Gradients. One gradient value per parameter, computed during the backward pass, generally kept in the same precision as the weights: another 2 bytes per parameter.
Optimiser state. Adam, the near-universal optimiser for transformer training, keeps two running statistics per parameter (first and second moment estimates), and for numerical stability these are usually kept in fp32 regardless of the training precision: 8 bytes per parameter. A full fp32 master copy of the weights is often kept as well for the same reason, adding another 4 bytes.
bytes_per_param ≈ 2 (weights, fp16)
+ 2 (gradients, fp16)
+ 4 (fp32 master weights)
+ 8 (Adam moments, fp32)
≈ 16 bytes per parameter
That is roughly eight times the 2 bytes needed to merely store the weights for inference, and it accounts for none of the fourth category.
Activations: the part that scales with more than parameter count
Activation memory is every intermediate tensor produced during the forward pass that must be kept around because the backward pass needs it to compute gradients (recall the chain rule requires the local derivative at each step; see the-backward-pass-gradient-flow).
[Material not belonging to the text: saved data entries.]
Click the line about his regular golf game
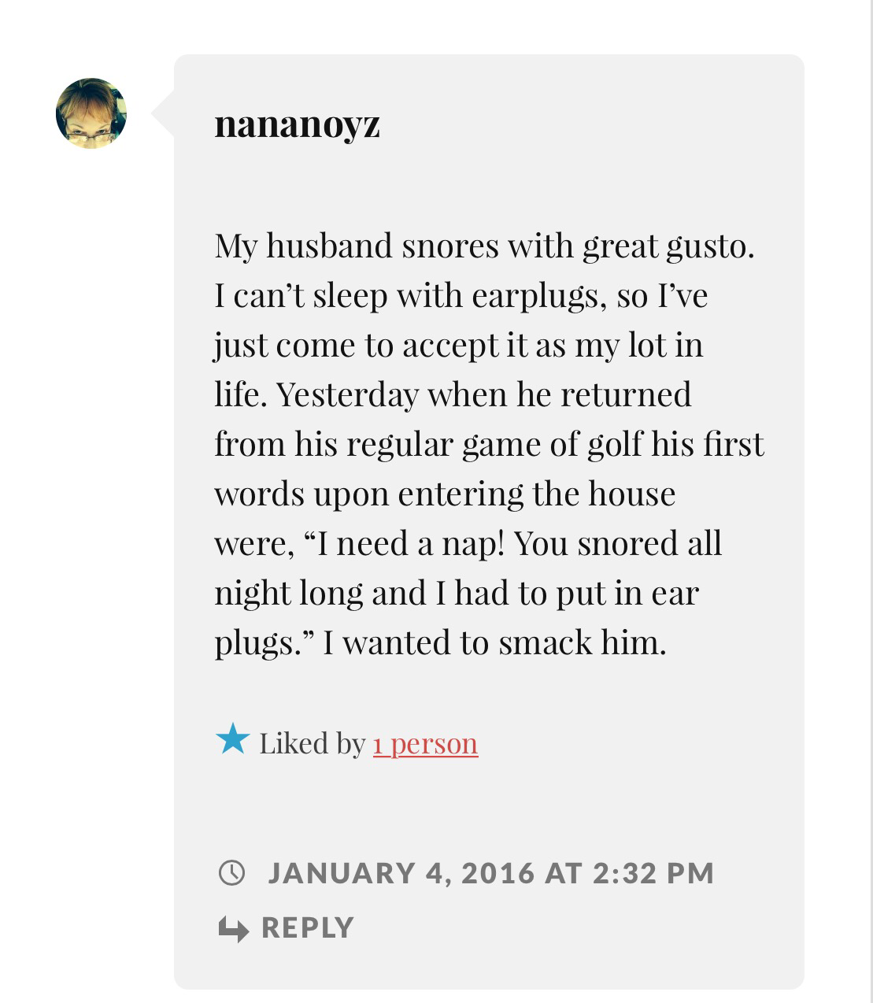tap(489, 444)
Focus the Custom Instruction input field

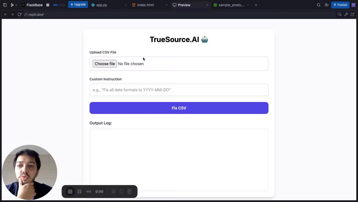tap(179, 90)
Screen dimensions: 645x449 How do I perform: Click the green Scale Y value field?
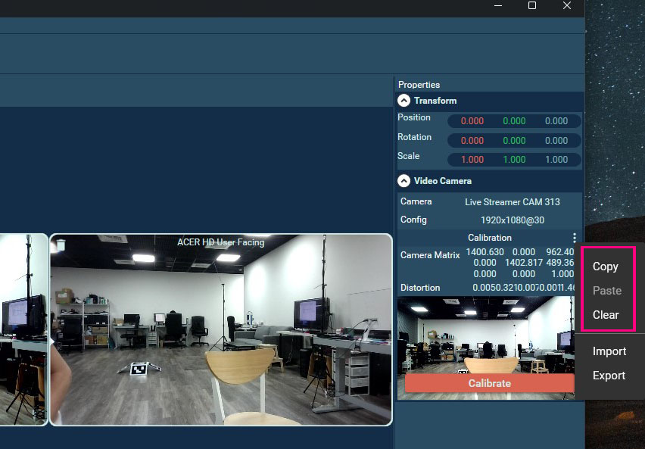coord(514,160)
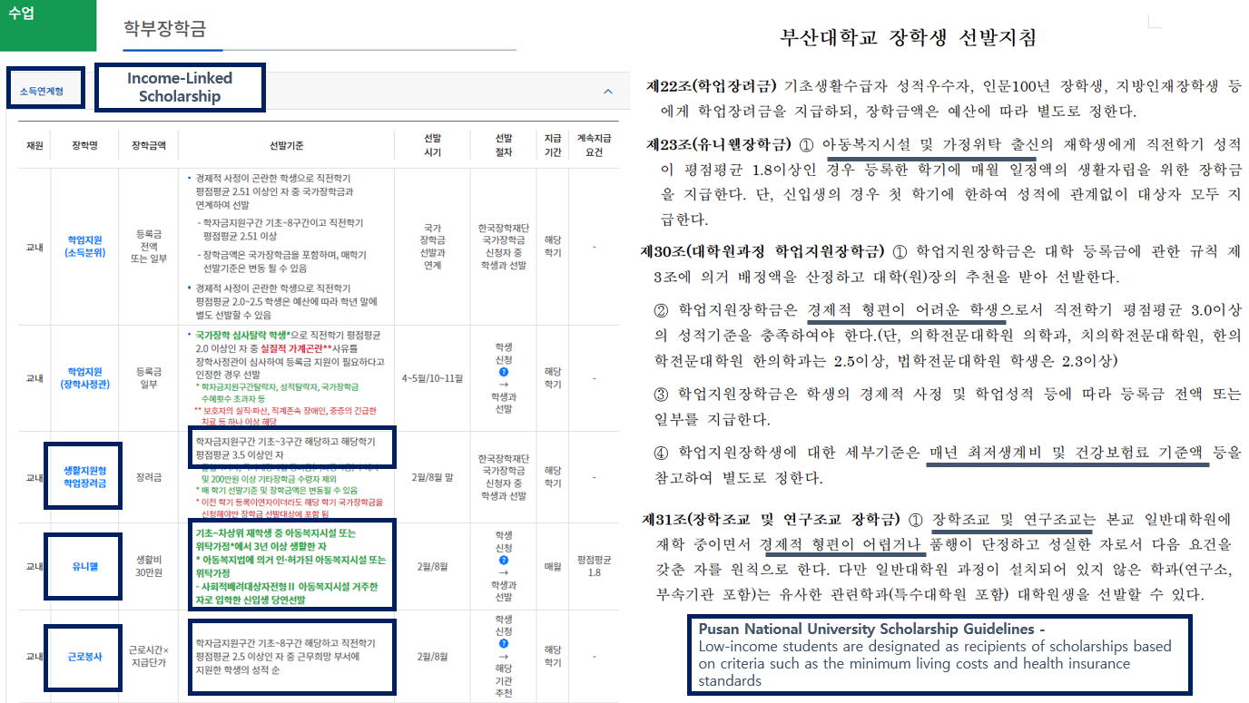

Unlike weights, gradients, and optimiser state, activation memory does not depend on parameter count alone, it scales with batch size, sequence length, and depth, and it can dwarf the other three categories at long context lengths, since attention's intermediate score matrix alone is O(batch * heads * seq_len^2).
Korthikanti et al., 2022 give a widely cited estimate for a standard transformer layer's activation memory:
activations_per_layer ≈ seq_len * batch * d_model * (34 + 5 * n_heads * seq_len / d_model)
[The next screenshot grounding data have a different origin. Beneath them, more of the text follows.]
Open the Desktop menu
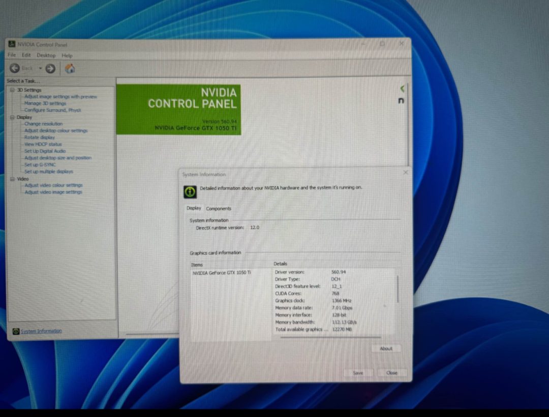coord(46,55)
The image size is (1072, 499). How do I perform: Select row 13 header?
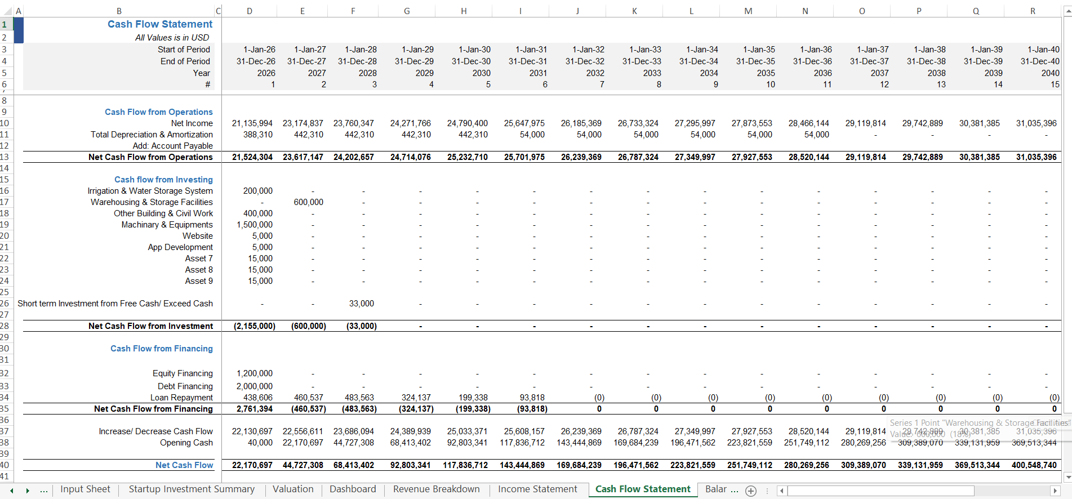coord(5,157)
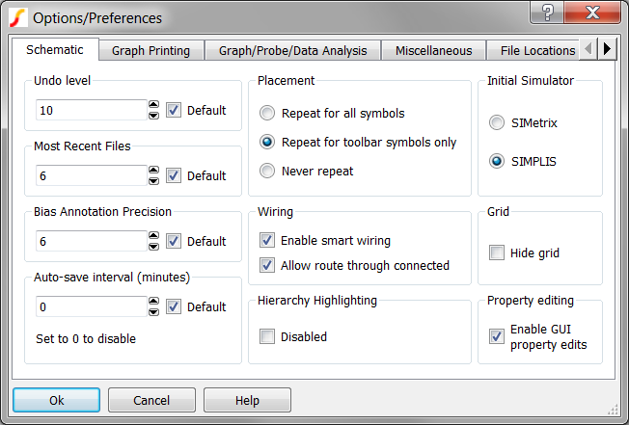Click the Auto-save interval input field
Screen dimensions: 629x425
(x=91, y=306)
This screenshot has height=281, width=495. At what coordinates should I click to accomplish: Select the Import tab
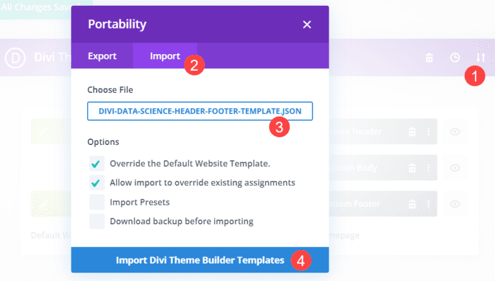(x=165, y=56)
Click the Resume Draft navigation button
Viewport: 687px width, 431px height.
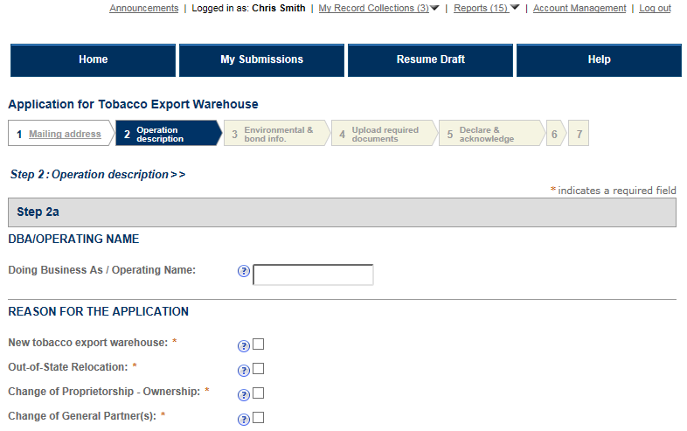(x=430, y=60)
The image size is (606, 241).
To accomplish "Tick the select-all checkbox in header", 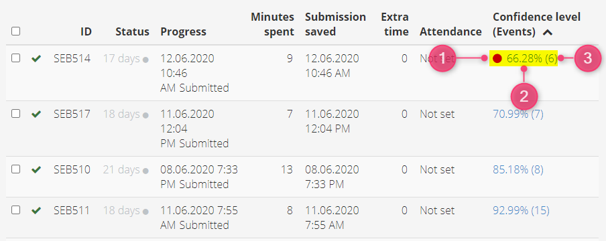I will point(15,31).
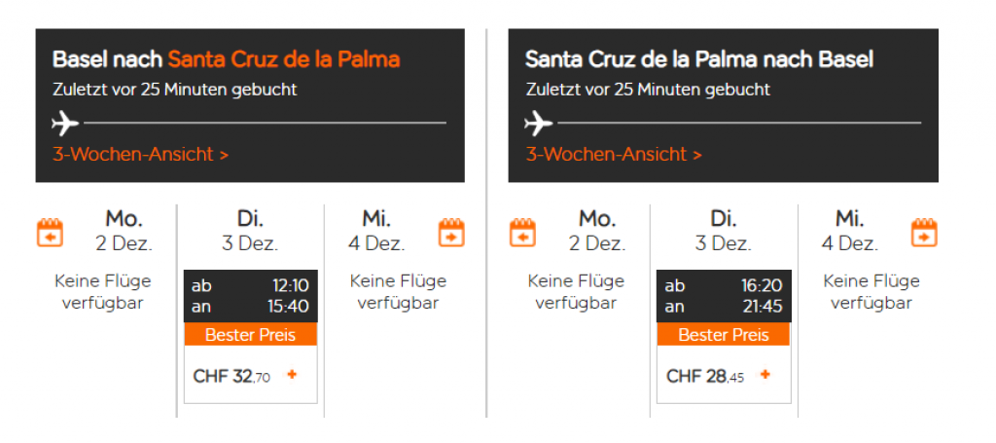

The dominant behaviour to internalise, not the exact constant: activation memory grows linearly with depth (one term per layer, unless mitigated) and grows with seq_len^2 through the attention term, which is why long-context training is disproportionately memory-hungry compared to long-context inference.
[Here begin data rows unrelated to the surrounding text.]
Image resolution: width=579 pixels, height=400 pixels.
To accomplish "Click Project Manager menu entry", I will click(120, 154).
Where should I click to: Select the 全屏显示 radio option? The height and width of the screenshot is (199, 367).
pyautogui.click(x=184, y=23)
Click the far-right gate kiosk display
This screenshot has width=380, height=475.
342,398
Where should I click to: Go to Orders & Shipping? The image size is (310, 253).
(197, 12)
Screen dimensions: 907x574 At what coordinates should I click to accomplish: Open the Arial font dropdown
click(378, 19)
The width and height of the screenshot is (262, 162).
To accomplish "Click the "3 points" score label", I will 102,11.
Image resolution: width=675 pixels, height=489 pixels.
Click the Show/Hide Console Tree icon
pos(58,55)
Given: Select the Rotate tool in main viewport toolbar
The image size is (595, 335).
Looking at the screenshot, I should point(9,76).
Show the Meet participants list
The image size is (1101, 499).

Activation checkpointing: trading compute for memory
The standard mitigation is activation checkpointing (also called gradient checkpointing): store only a subset of activations (for instance, the input to each transformer block) and recompute the rest during the backward pass rather than keeping them all in memory. This turns an O(L) memory cost per layer into roughly O(sqrt(L)) at the price of a second forward pass through the recomputed portions, typically 20 to 30 percent more compute for a large reduction in peak memory (Korthikanti et al., 2022 also cover selective recomputation, checkpointing only the most memory-hungry parts of each layer rather than everything, to reduce the compute overhead further).